For these reasons, the USA has been right in supporting the right of the nation of Israel to exist. However, U.S. support should not be a blank check. It ought to be recognized that the creation of the state of Israel involved the displacement of part of the Palestinian population. The Arab world, although initially opposed to the notion of a Jewish state in Palestine, has long accepted the concept of a Jewish state, and therefore, the basis exists for a two-state solution. Palestinian authorities have for years been present in international organizations, affirming their commitment to the two-state solution. International organizations of the Global South and the UN system have repeatedly advocated for the two-state solution, with the 1967 borders and with East Jerusalem as the capital of the Palestinian state. But Israel has for years defied the two-state solution, occupying territory and settling lands that pertain to the Palestinian people in the two-state solution; and using instances of violence in a long-standing political conflict as a pretext for unleashing violence against civilians in Palestine. Consciousness of this fundamental fact is evident in the statements of the Cuban Ministry of Foreign Affairs and the Cuban National Assembly of People’s Power.

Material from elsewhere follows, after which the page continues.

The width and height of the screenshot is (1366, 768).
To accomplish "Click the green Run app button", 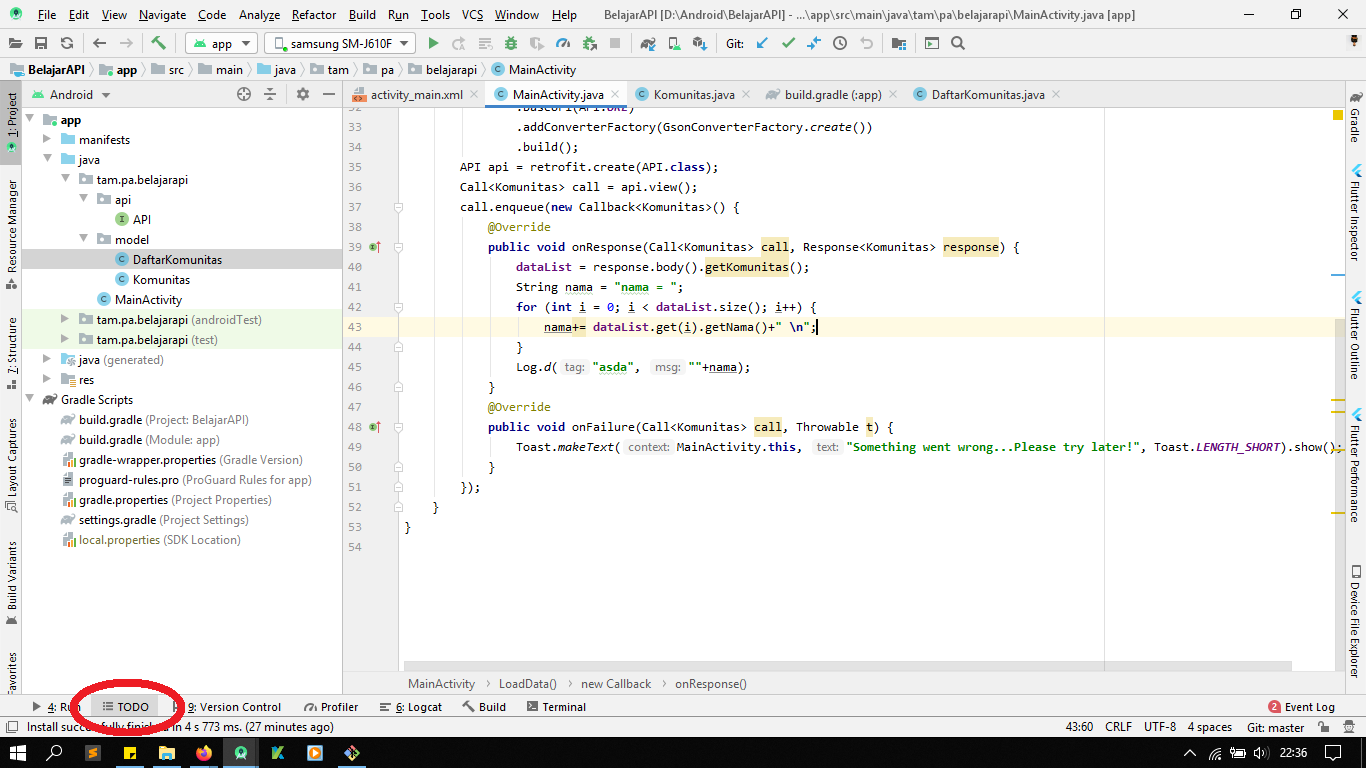I will [433, 44].
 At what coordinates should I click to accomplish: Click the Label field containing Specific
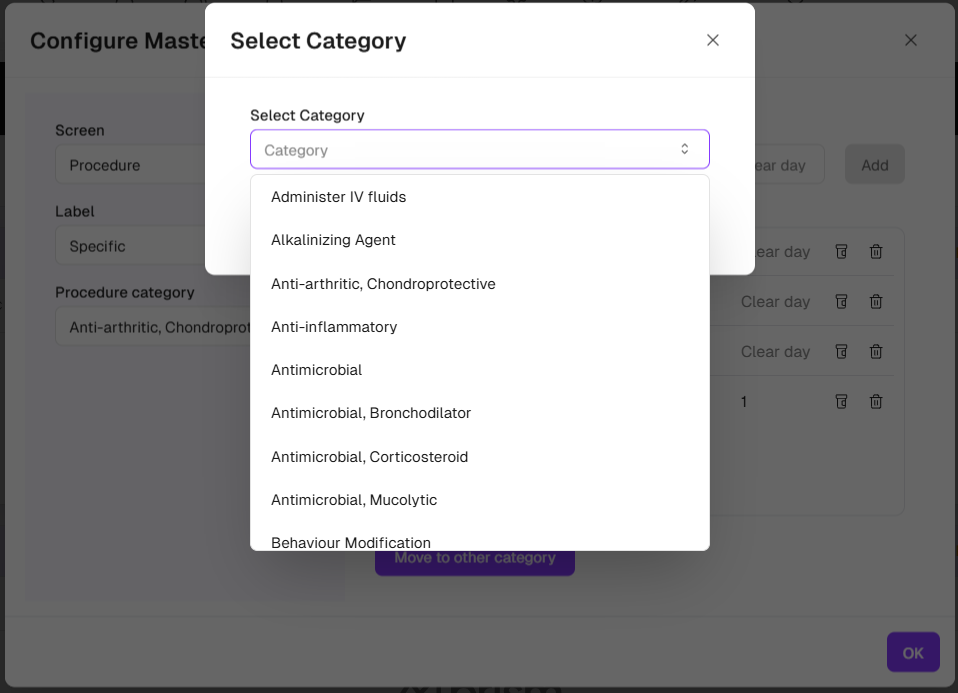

Because of the special relation between the USA and Israel, the United States is well positioned to pressure Israel toward acceptance of the two-state solution, in accordance with the reiterated demand of the governments of the Global South. The USA should stand with the Global South in supporting the two-state solution, in which Israel’s security concerns can be addressed through the UN system. Constructive engagement by the USA with respect to Israel would go a long way toward establishing permanent peace in the Middle East and toward the final fulfillment of U.S. moral obligations with respect to the Jewish question and Israel.
And U.S. support of the two-state solution would be a symbolic gesture toward North-South cooperation, which has been a longstanding demand of the Global South, and which the USA ought to have undertaken in the late 1940s. The USA today has no viable option other than North-South cooperation, as a result of the structural crisis of the world-system, in which Western imperialism is making evident its unsustainability.